Jobs |
[1] In the earnings excerpt, what were restructuring costs in Q4 fiscal 2023?
[2] Please express the listing as a JSON list of strings, one string per line, starting at the line that contains "Task: Click the red" and ending at the last line of the listing. Leave out blank lines and the pictures.

**** Excerpted text ****

Restructuring costs were $1.2 million in Q4 fiscal 2023 compared to 0 in Q4 of fiscal 2022. The increase is a result of restructuring activities undertaken in Q4 fiscal 2023 to better align the company's resources with their strategy and outlook. Operating cost savings will occur in fiscal 2024 as a result of this restructuring. Other expenses were $1.6 million in Q4 fiscal 2023, an increase from other income of $0.8 million in Q4 fiscal 2022. This primarily relates to cancellation penalties incurred on supplier contracts that were incurred in fiscal 2023.

Total OpEx in Q4 increased to $32.7 million from $24.7 million during the same period last year. This increase primarily reflects higher operating expenses in the Video and Broadband Solutions segment. Video and Broadband Solutions operating expenses for the quarter increased to $23.8 million from $15.8 million in Q4 fiscal 2022. The $8 million year-over-year increase primarily reflects additional expenses for research and development, sales and marketing, general and administrative activities and staffing, all related to sales growth.

Content Delivery and Storage operating expenses were $8 million in both Q4 fiscal 2023 and Q4 fiscal 2022. Higher expenditures on research and development and general and administrative activities were offset by a onetime impairment charge in the fourth quarter of fiscal 2022.

I note that reported R&D expense in a period is typically different than the actual expenditure. That's because certain R&D expenditures are deferred until product commercialization. Adjusting for deferrals, amortization of deferred development costs and income tax credits, actual R&D investment for the current quarter increased to $15.3 million or 20% of sales from $12.7 million or 21% of sales in the same period last year.

The year-over-year increase reflects higher staffing costs, higher costs for software licensing as our next-generation product families move closer to full scale commercial deployment. In our operating results, we reported an operating income of $5.4 million in Q4 fiscal '23 as compared to $3.8 million in Q4 fiscal '22. The $1.6 million increase was primarily due to higher sales in the content delivery and storage segments, partially offset by increased operating expenses in the VBS segment with higher R&D and staffing aimed at supporting future growth. Adjusted EBITDA grew to $15.1 million this quarter from $11.1 million in the prior year quarter, and up from $11.7 million sequentially. Foreign exchange gain was $1.3 million in Q4 fiscal 2023 as compared to $1.4 million in the prior year period.

Net income for the quarter increased to $5.1 million or $0.21 per share from a net income of $3.5 million or $0.16 per share in Q4 fiscal 2022. Overall, a very solid quarter.

**** Raw records ****

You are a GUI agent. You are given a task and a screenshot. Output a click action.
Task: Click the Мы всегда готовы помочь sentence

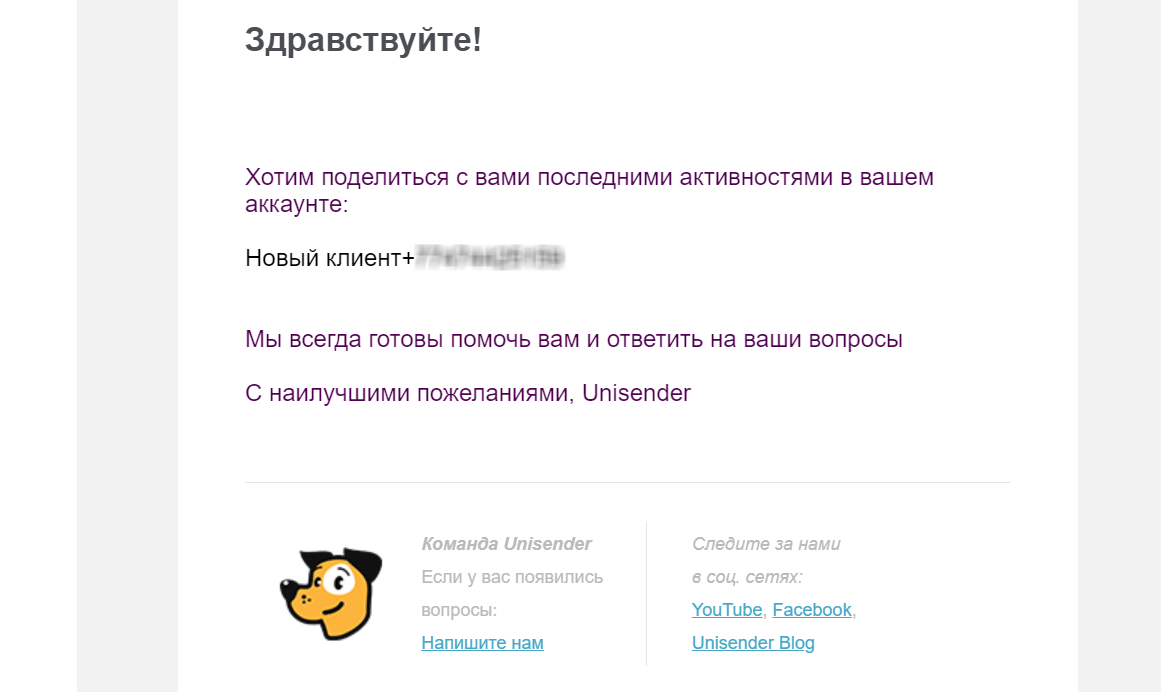574,339
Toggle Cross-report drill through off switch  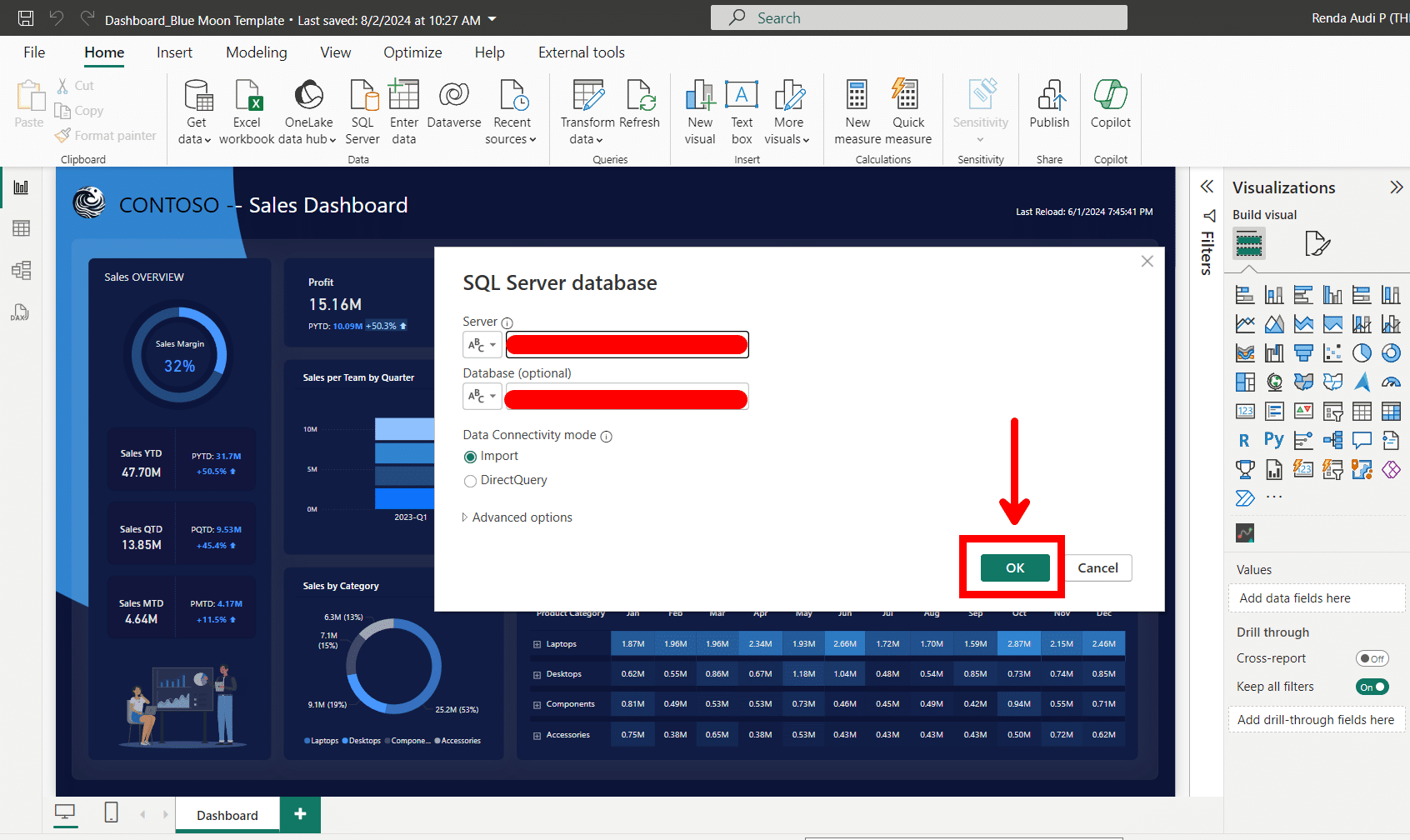point(1372,658)
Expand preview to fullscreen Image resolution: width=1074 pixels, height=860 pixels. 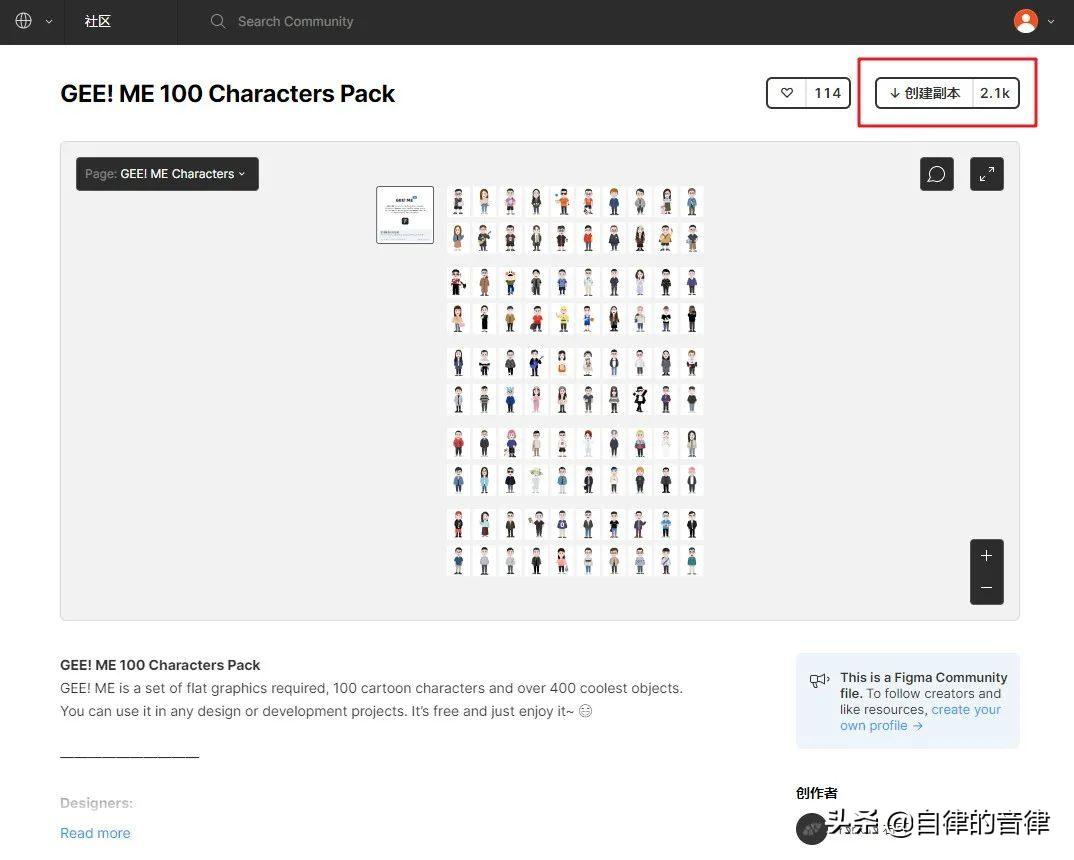tap(987, 174)
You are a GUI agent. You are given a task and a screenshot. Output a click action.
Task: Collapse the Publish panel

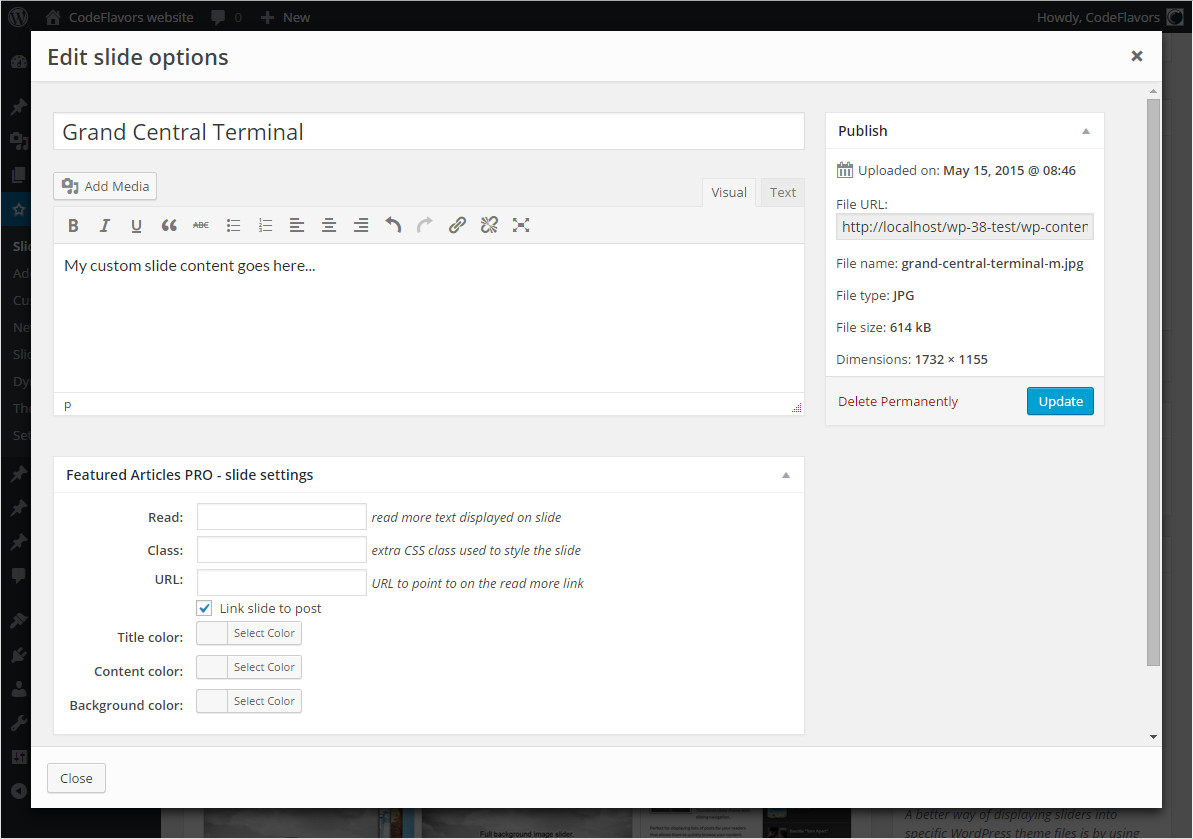coord(1086,132)
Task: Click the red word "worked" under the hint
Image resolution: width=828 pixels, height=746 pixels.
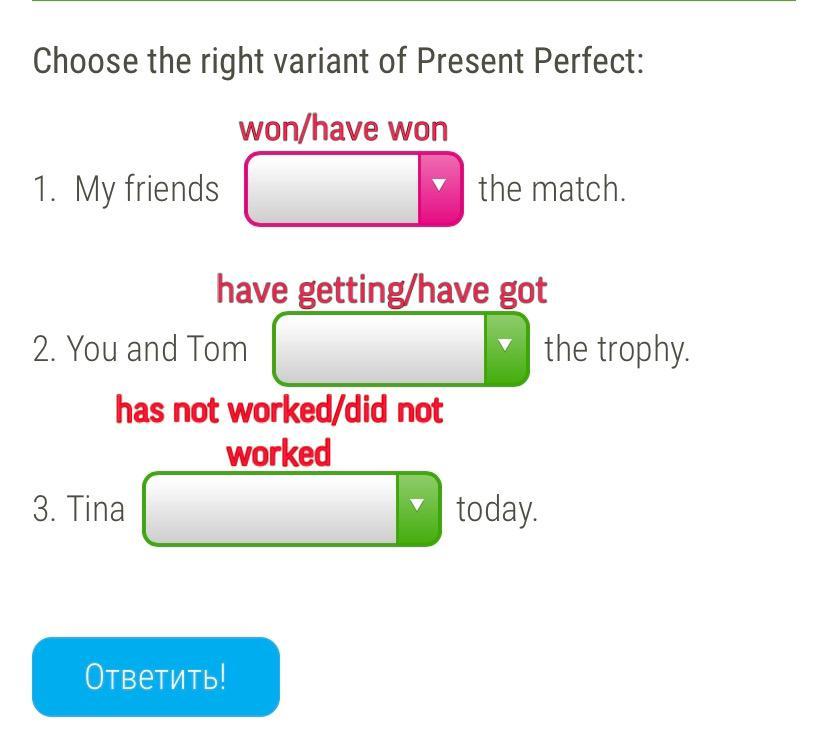Action: coord(278,453)
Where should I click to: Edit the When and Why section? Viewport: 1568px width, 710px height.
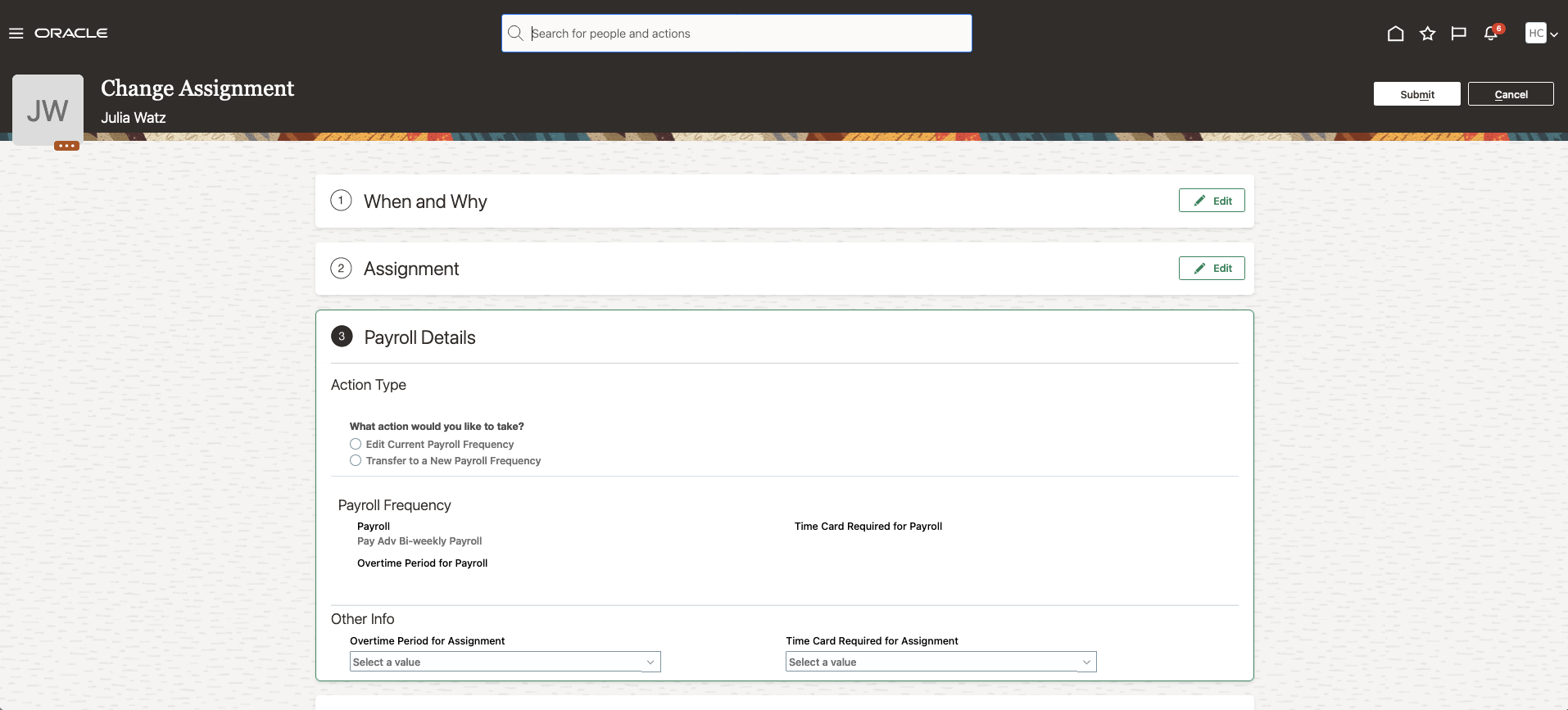tap(1212, 201)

****

Answers provided |
[1] $1.2 million

[2]
[
  "Task: Click the red word \"worked\" under the hint",
  "Image resolution: width=828 pixels, height=746 pixels.",
  "Action: coord(278,453)",
  "Where should I click to: Edit the When and Why section? Viewport: 1568px width, 710px height.",
  "tap(1212, 201)"
]